Der erste Kontakt sei über die Berater der Spieler erfolgt, erklärte Holstein. Dort seien das grundsätzliche Interesse hinterlegt "und in diesem Zuge auch etwaige Möglichkeiten einer Realisierbarkeit eines Transfers diskutiert" worden.

Knudsen war nur mit einem festen Transfer zu bekommen

Auf Seiten der Spieler stießen die Schleswig-Holsteiner aus nachvollziehbaren Gründen auf offene Ohren. Gleich drei Stationen hatte Gigovic seit März 2022 absolviert. Da sein Vertrag in Russland 2025 ausläuft, könnte sich für ihn an der Kieler Förde eine längerfristige Perspektive ergeben.

Knudsen, der überhaupt erst zwei Monate vor der russischen Invasion ins Nachbarland bis 2026 in Rostov unterschrieben hatte, kehrte zunächst für 16 Monate nach Norwegen zurück. In Dänemark folgte dann die Saison 2023/2024.

Die KSV habe sich im Vorfeld des Transfers von Knudsen nicht nur mit dem Spieler befasst. Es ging auch um seinen "absoluten Wunsch", aus unterschiedlichen Gründen, unter anderem mehreren 'Leihen' in den vergangenen Jahren, nun eine sportlich feste Heimat außerhalb Russlands haben zu wollen, heißt es in der Kieler Stellungnahme weiter. 

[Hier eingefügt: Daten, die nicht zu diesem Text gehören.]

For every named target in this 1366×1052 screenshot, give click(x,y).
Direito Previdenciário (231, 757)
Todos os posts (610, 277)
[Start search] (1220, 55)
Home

Man habe in diesem Zuge allerdings die Information erhalten, dass seine Verpflichtung unter anderem nur dann möglich wäre, wenn es sich um einen festen Transfer handelt. Und weil der Mittelfeldspieler vom Alter und Profil her genau den Vorstellungen des Clubs entsprach, "haben wir uns dazu entschlossen, uns mit diesem Thema intensiver zu beschäftigen".

Transfers mit russischer Beteiligung "sind aktuell zulässig"

Dazu gehörten auch die "besonderen Gegebenheiten des Wechsels aus der russischen Liga". Vor allem stellte der Aufsteiger sicher, "dass wir nicht gegen Regularien oder Sanktionen der FIFA oder der EU verstoßen". Das Ergebnis sei eindeutig gewesen: "Transfers von/zu russischen Clubs sind aktuell zulässig."

Die KSV Holstein entschied also, "in die Verhandlungen mit dem Spieler und dem abgebenden Verein zu gehen" und konnte "in dem Fall am Ende eine Ablösevereinbarung treffen". Die Kieler, die zuvor maximal zweitklassig gespielt und sich den Aufstieg aus der Vierten bis in die Bundesliga in den vergangenen Jahren mit viel Fleiß (nicht zuletzt bei den Transferentscheidungen) und harter Arbeit verdient haben, investierten wohl rund eine Million Euro für Knudsen.

Das sagen die Daten: Hat Kiel gute Transfers getätigt?

Sportlich haben die "Störche" damit nach den Daten von Global Soccer Network (GSN) einen guten Fang gemacht: Der bewegliche Norweger, der durch Passspiel, Technik und sein taktisches Verständnis glänzt, stand in allen sechs Bundesliga-Partien von Beginn an auf dem Platz. Er hat dort die Lücke geschlossen, die durch den Abgang von Kapitän Philipp Sander entstanden ist.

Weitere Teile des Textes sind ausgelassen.